States have adopted one of two tests that are aligned with common core. One is the Smarter Balanced Assessment Consortium (SBAC) test and the other Partnership for Assessment of Readiness for College and Career (PARCC). These tests are to determine if the student is advancing in their progress with common core "standards". The reality is these tests are to determine whether or not the student has been properly indoctrinated.
Using the SBAC as an example let's take a look at just exactly what those questions really ask.
Here is a site where you can check in as a guest to look at the sample questions. Just click on the sign in button, then select a grade you would like to review, then yes as a guest. Let's look at grade 5 for fun, G5, ELA Performance Task. Click yes, then select, and then yes, start my test. Click the sound icon and make sure you can hear the music. The next site provides the instructions to the test then you can begin the test now.
The example that came up is a narrative on monkey helpers and service animals. Right off the bat you have the inclusion of the importance of animals in the world and diversity and the third source siting animal rights. Your collectivism ideology is noted in the first question by asking if businesses have to consider the well-being of all of their guests and to cite which source supports that ideology.
Another section details why there should be a longer school day and the student is to write a paragraph supporting that idea. And we all know Arne Duncan thinks school should start at age 3 and that school days should be longer and for longer weeks. Notice how the assignment is to support that idea and not object to it?
Taking an example from the 10th grade ELA the first questions is about solar power and the questions are mostly geared to the support for the use of solar power, back to the environmentalism. The next example has the student writing a letter to city council members objecting to a 9pm curfew. Of course you have the health piece with a 10th grader researching 4 preselected articles, 1 of which is from a UN affiliated organization (Discovery) and the government (National Health Institute) on hiccups. Are there more important issues a 10th grader could be writing about, like U.S. History perhaps?

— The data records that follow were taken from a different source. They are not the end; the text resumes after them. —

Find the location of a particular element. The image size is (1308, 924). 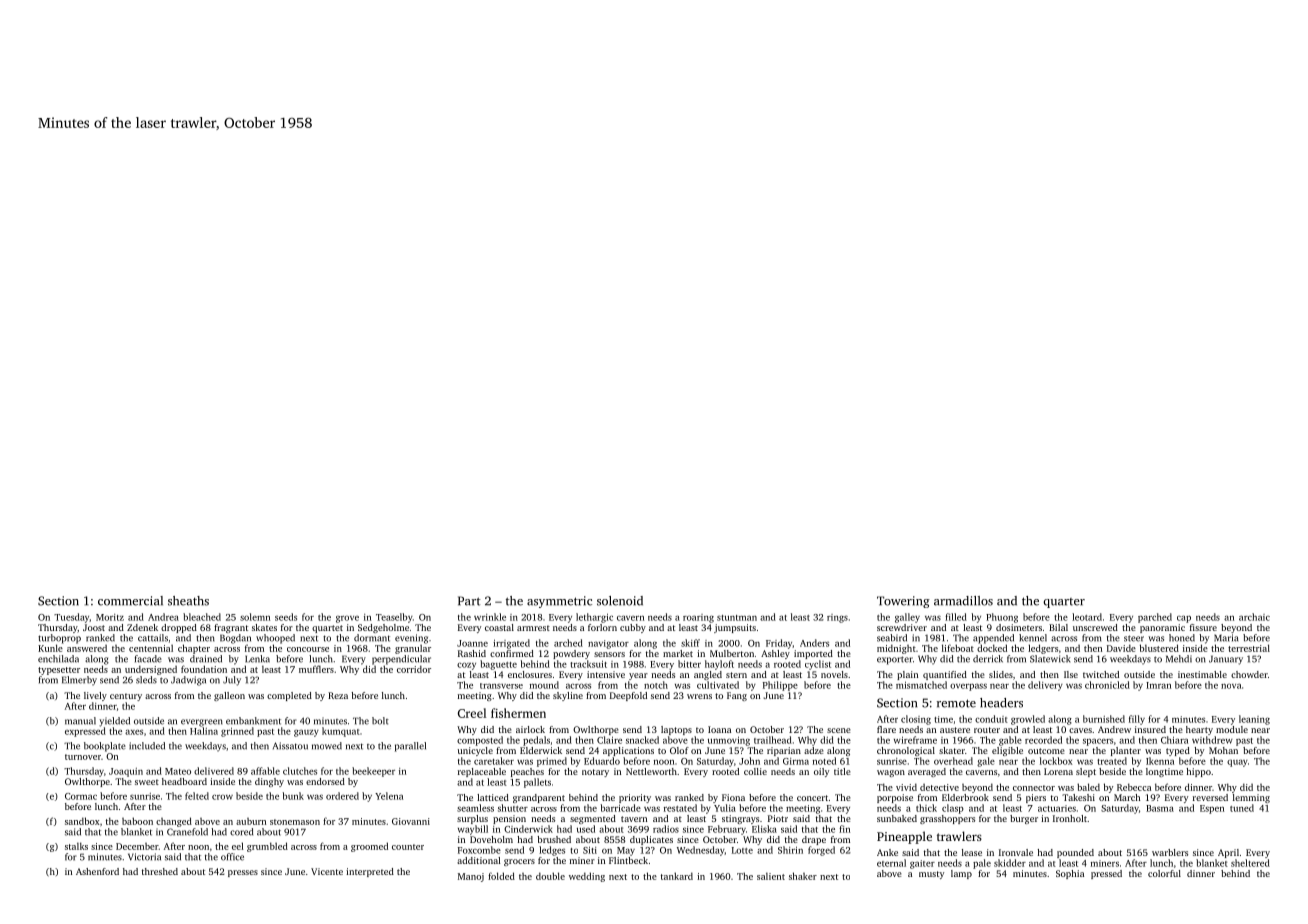

presses is located at coordinates (243, 873).
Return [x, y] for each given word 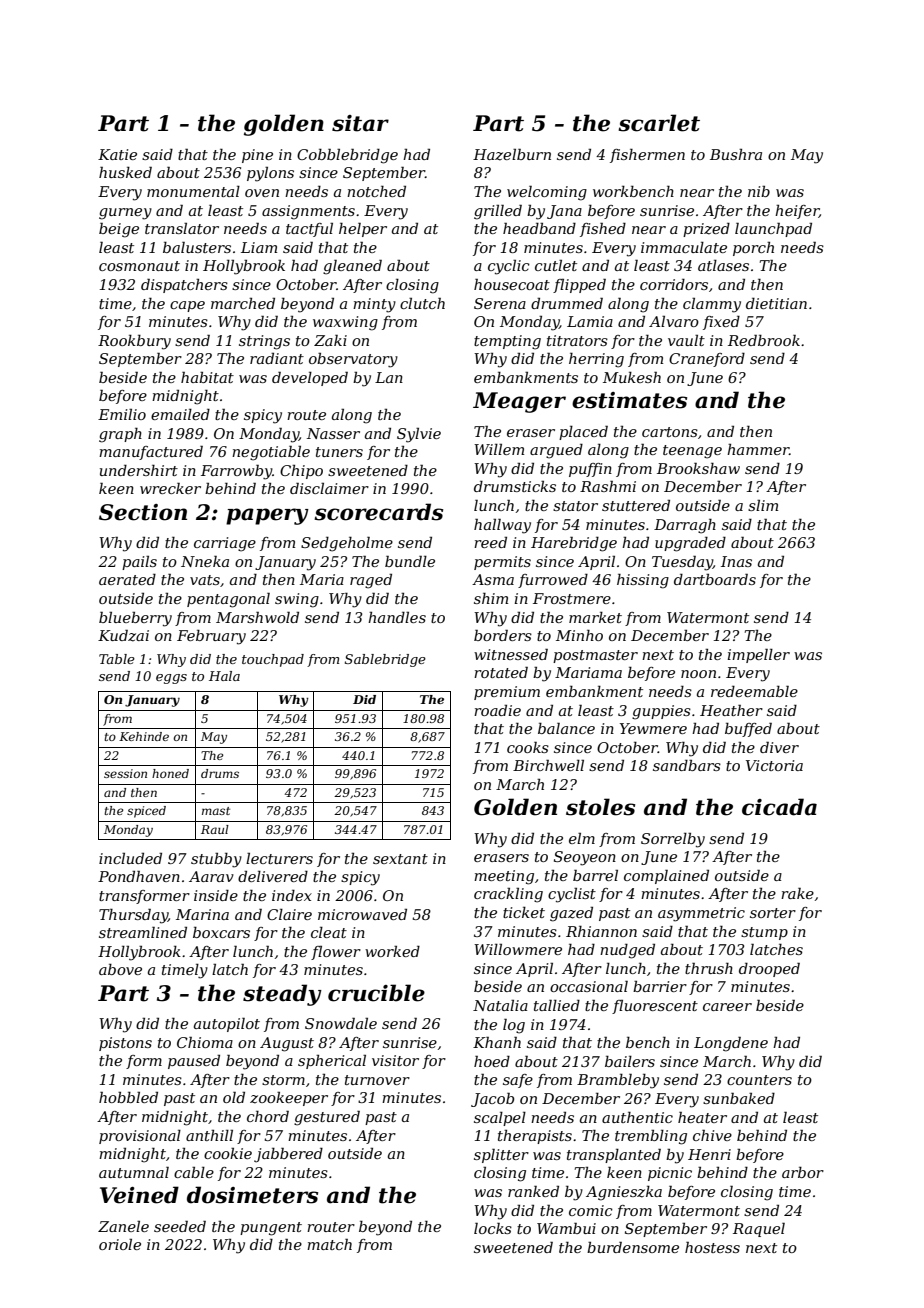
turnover [377, 1080]
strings [264, 342]
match [329, 1244]
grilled [498, 212]
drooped [769, 969]
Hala [224, 676]
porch [753, 249]
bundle [410, 561]
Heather [731, 710]
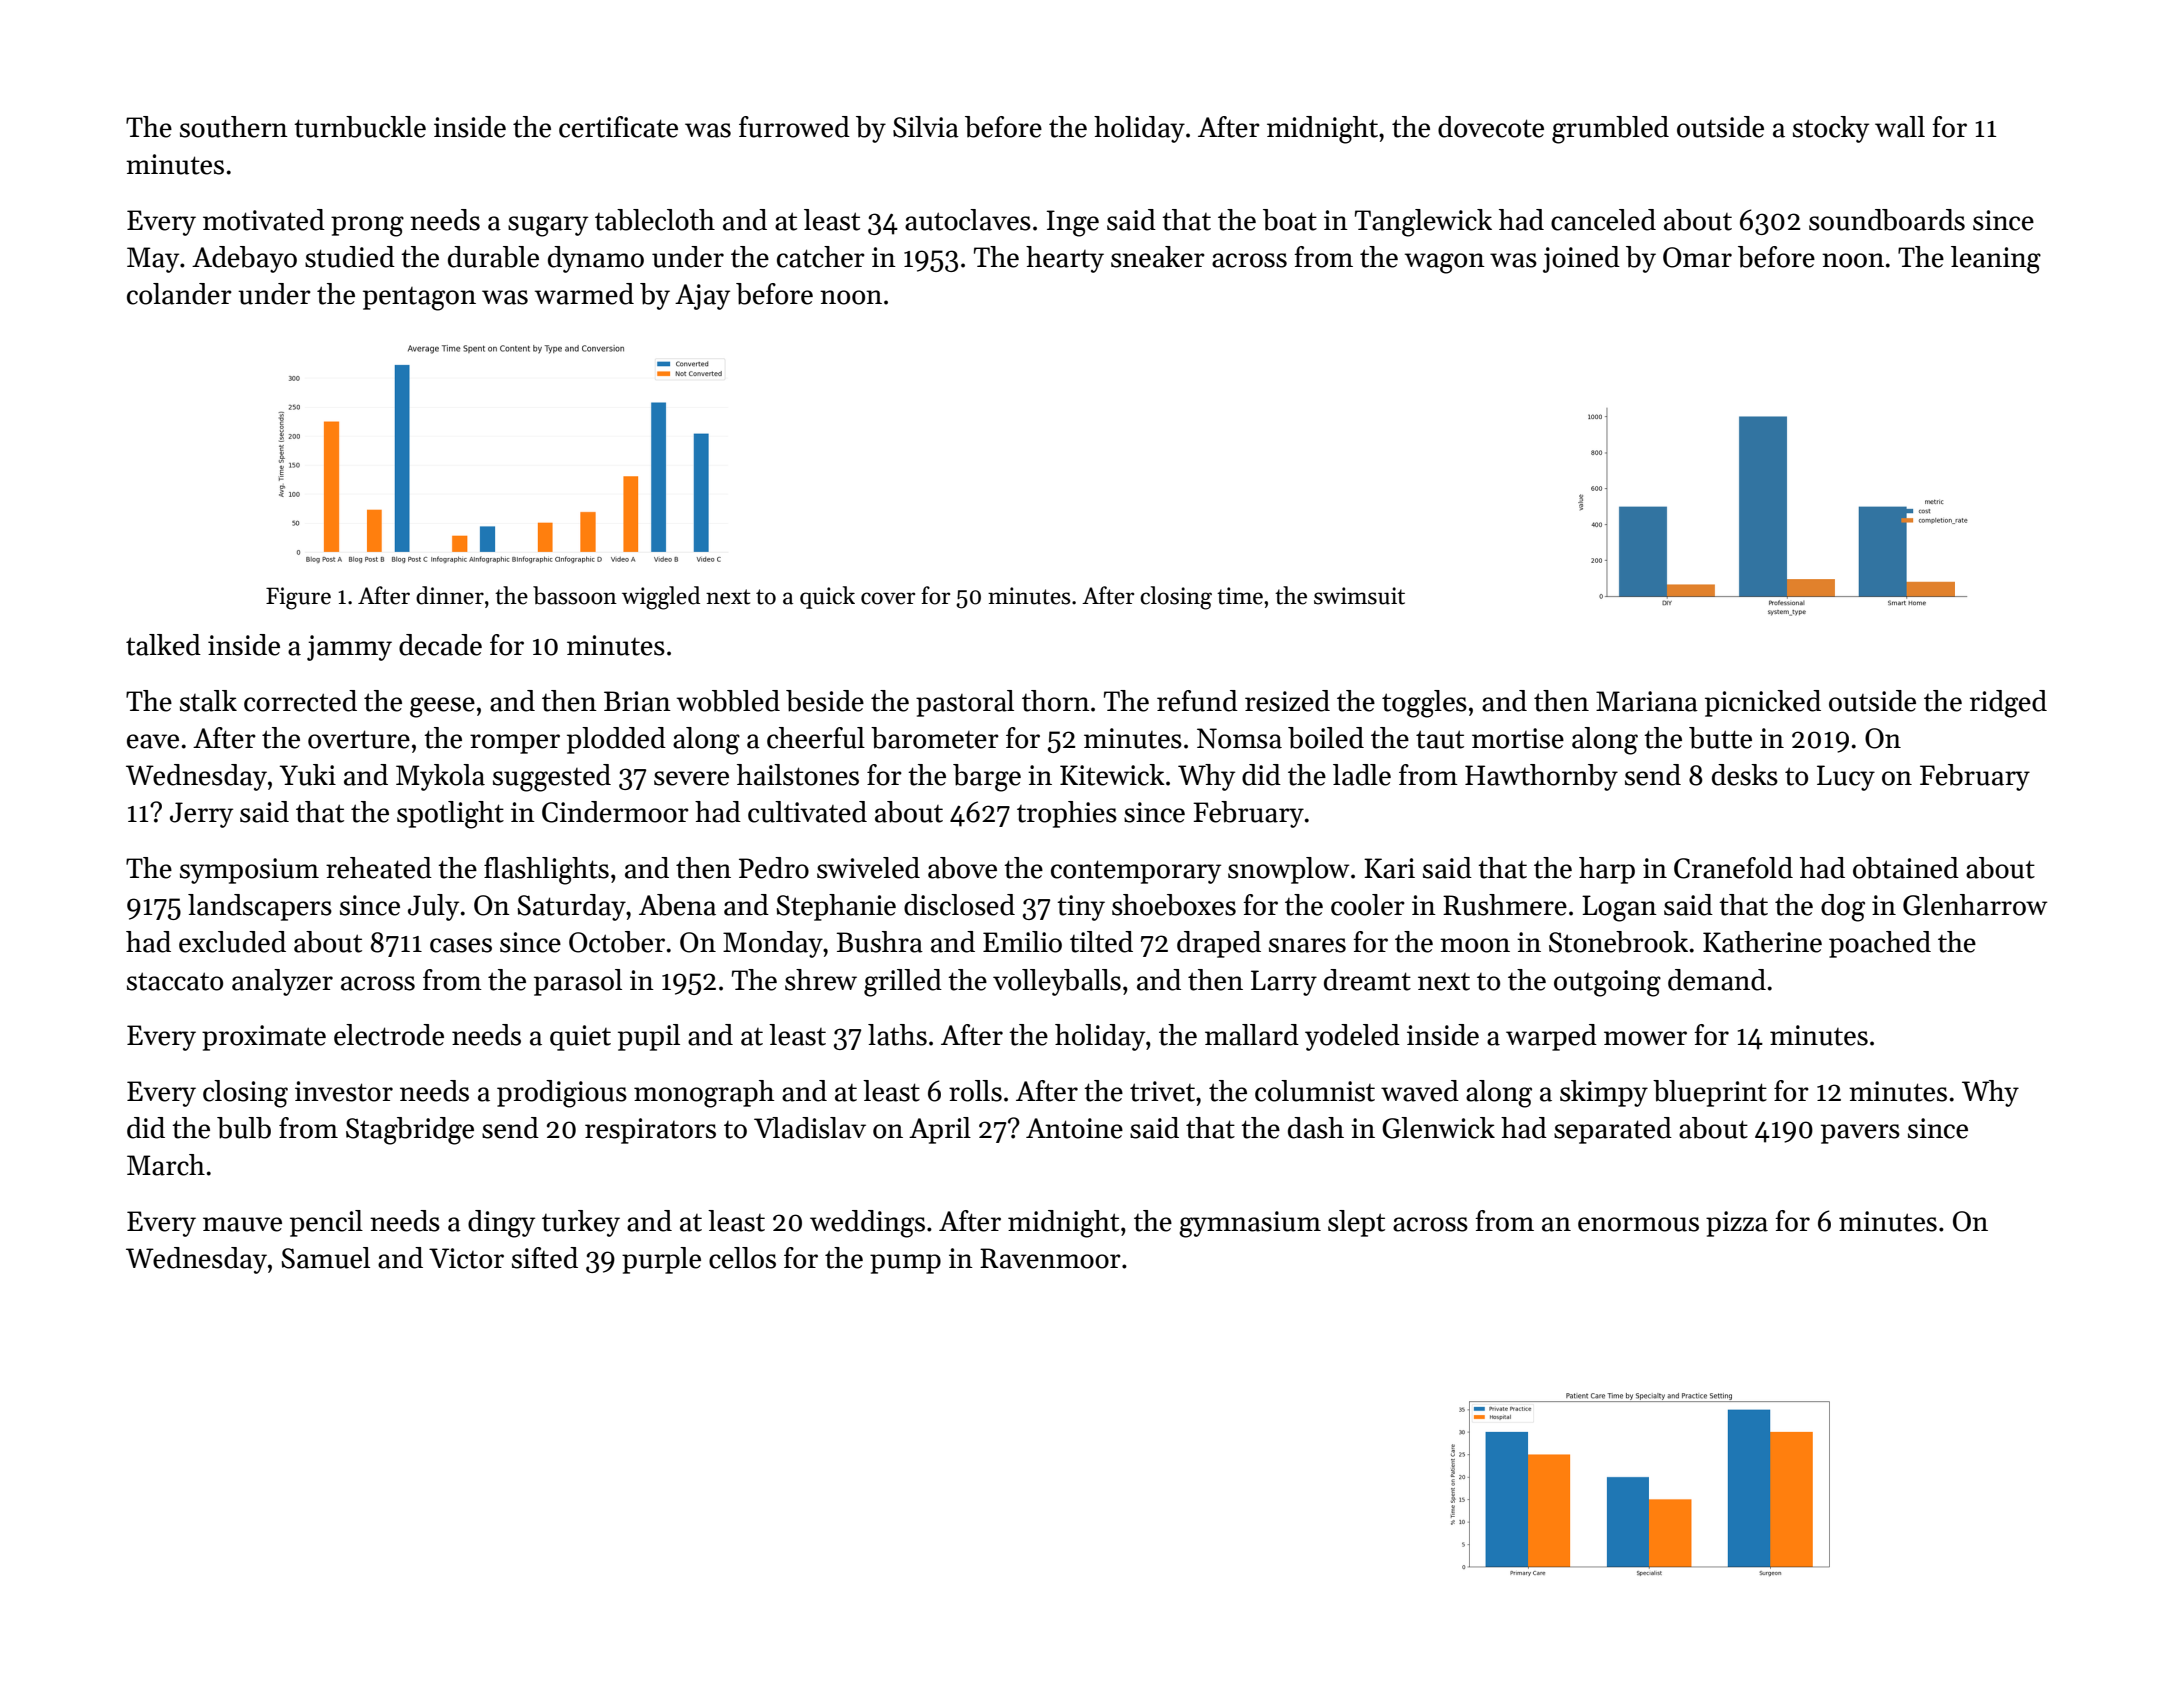 The height and width of the document is (1683, 2178). Describe the element at coordinates (326, 1258) in the document. I see `Samuel` at that location.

In the G6 Math Performance test the first test that comes up is to determine what size a cereal box should be so less cardboard is used, the conservation of resources of course.
Here is another site to looks at test examples. An example for a 6th grader, it is once again undermining the parental role of authority and the school by having the student argue why they just have to have their cell phone.
These are just a few examples. Take some time to really search different grades and other ideological examples found in both math and ELA. The testing is nothing more than to determine if the student is making the appropriate change in their belief system.